Loin de la bienséance hollywoodienne qui veut qu’un acteur dit sérieux (que dis-je, un artiste) n’aille pas se commettre dans des « sous-produits » grandguignolesques, Eric Roberts campe l’acteur artisan. Pas de sots rôles, pas de partitions moins méritantes, il offre sa dégaine de beau gosse voyou aussi bien à Christopher Nolan qu’à Sly. Il ne hiérarchise pas ses prestations. Si la qualité des films diverge, lui reste constant. Il semblerait n’être nullement intéressé par une carrière, construite film à film pour créer une cohérence, mais au contraire par l’exercice tous azimuts de ses talents de comédien. Car il a du talent ! Incarner à la perfection le salaud mafieux (type Amérique centrale) avec costard sur-mesure, cigare cubain et blagues phallocrates. Archétype qui lui colle à la peau comme un tee-shirt mouillé un jour de canicule, il décline depuis plusieurs décennies le rôle de malfrat, du dealer de rue au grand ponte, du New-Yorkais mal rasé au Panaméen propre sur lui. Petite frappe dans Le Pape de Greenwich Village, caïd dans le bayou avec Vengeance froide ou boss dans The Dark knight, Eric Roberts a la gueule de l’emploi quand on cherche un bad boy racé, une crapule au sourire carnassier, un escroc Dolce Gabbana. Même la diva des dancings, Mariah, pense à lui quand elle a besoin d’un mauvais garçon élégant. Le téléphone d’Eric doit être bouleversé de messages tous plus improbables les uns que les autres :

« Salut Eric, c’est Mariah. Tu voudrais pas mettre ton plus beau costume et venir guincher dans mon nouveau clip ? J’ai besoin d’un mec cool et bien sapé pour faire le baltringue à gros biceps. Kiss kiss

« Hey Rico, c’est Sly. Je fais un film avec les gloires des 80’s, histoire de se marrer un bon coup avec les vieux potes et de ramasser un gros paquet de dollars. T’en es ?»

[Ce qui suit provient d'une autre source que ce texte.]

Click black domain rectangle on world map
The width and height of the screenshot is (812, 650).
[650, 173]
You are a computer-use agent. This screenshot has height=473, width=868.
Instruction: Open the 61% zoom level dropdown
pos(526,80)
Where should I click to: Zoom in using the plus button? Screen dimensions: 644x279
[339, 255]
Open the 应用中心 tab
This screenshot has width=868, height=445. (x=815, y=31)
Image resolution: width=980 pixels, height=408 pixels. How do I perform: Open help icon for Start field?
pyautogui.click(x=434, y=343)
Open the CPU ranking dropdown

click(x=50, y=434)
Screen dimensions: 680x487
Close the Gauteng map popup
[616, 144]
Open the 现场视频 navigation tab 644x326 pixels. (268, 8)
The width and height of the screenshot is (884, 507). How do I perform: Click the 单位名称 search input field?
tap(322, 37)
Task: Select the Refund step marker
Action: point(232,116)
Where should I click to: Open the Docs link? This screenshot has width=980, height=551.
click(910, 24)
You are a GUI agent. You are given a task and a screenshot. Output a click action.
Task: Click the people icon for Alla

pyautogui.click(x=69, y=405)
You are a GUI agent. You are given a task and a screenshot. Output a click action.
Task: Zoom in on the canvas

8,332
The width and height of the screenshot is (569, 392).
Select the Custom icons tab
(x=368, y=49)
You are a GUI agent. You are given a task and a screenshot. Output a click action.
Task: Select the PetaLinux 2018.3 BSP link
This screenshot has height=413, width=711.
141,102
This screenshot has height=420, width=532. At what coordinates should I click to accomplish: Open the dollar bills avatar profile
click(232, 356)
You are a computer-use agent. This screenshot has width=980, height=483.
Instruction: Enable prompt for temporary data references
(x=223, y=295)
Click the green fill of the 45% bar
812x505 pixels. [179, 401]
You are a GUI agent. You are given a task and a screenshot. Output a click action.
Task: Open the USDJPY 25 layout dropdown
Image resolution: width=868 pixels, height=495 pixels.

« Bonjour Mr Roberts, c’est l’assistante de Mr Nolan. Maître Nolan voudrait savoir si vous seriez disponible pour incarner la crapule de son Gotham new look. Les costumes sont fournis par la production

Par-delà le mâle

Mais Eric ne s’illustre pas qu’en Pacino clinquant, le bougre ! Il officie aussi dans des séries Z animalières à tendance préhistorique (Raptor, Sharktopus), des films de clippers (Spun de Jonas Akerlund) ou des clips de filmeurs (Mariah Carey shootée par Brett Ratner). Même la télévision ne le laisse pas indifférent. Il enquille Heroes et les Feux de l’amour, Oz et Entourage avec la même nonchalance, dans des registres pour le moins détonants. Bref, une filmographie qui donne le tournis (ou la gerbe selon par quoi on commence) mais qui assume ses préférences, qu’elles soient de mauvais goût ou tendance. Son éclectisme effréné, sa boulimie sans borne (il peut apparaître dans cinq ou six films la même année) force le respect. Peut-être même est-ce ça un acteur, un vrai. Pas un tatillon qui n’accepte que les rôles à sa mesure mais plutôt un besogneux, toujours prêt à rendre service, toujours partant pour une nouvelle aventure cinématographique. Rares sont les acteurs (a fortiori américains) à oser un grand écart professionnel à ce point frontal sans risquer une ostracisation immédiate des nababs des studios (Steven Seagal n’est pas près de tourner pour Fincher ou Nolan par exemple).
Quelle est la recette de Mr Roberts pour rester crédible aux yeux de grands décideurs après certains choix qu’on pourrait à raison considérer comme suicidaires ? Mystère… Demeure le plaisir de redécouvrir à chaque apparition ce visage connu, cet éternel second couteau qui aura peut-être un jour les honneurs qu’on rend aujourd’hui à Danny « Machete » Trejo.

3 Comments

  1. Pavel

    13 mars 2011 at 13 h 15 min

    Je me souviens de lui dans The Ambulance, film de série B’ assez marrant où il tient le premier rôle et crève l’écran, avec pour méchant le moustachu des Feux de l’amour Eric Braeden.
    Et il apparaît dans un vieux South Park, où il est traité d’acteur qui surjoue, puis victime de cannibalisme, premier à être mangé car « personne n’en a rien à foutre d’Eric Roberts ».

  2. saroune

    17 mars 2011 at 23 h 55 min

    J’adore ces portraits d’acteurs « qui nous disent quelque chose ».

  3. Blandine

    18 mars 2011 at 15 h 05 min

    Moi aussi je trouve ça super; on ne parle pas assez d’Eric Roberts, le mec dont on ne savait jamais le nom. Et des seconds couteaux en général. Cool article!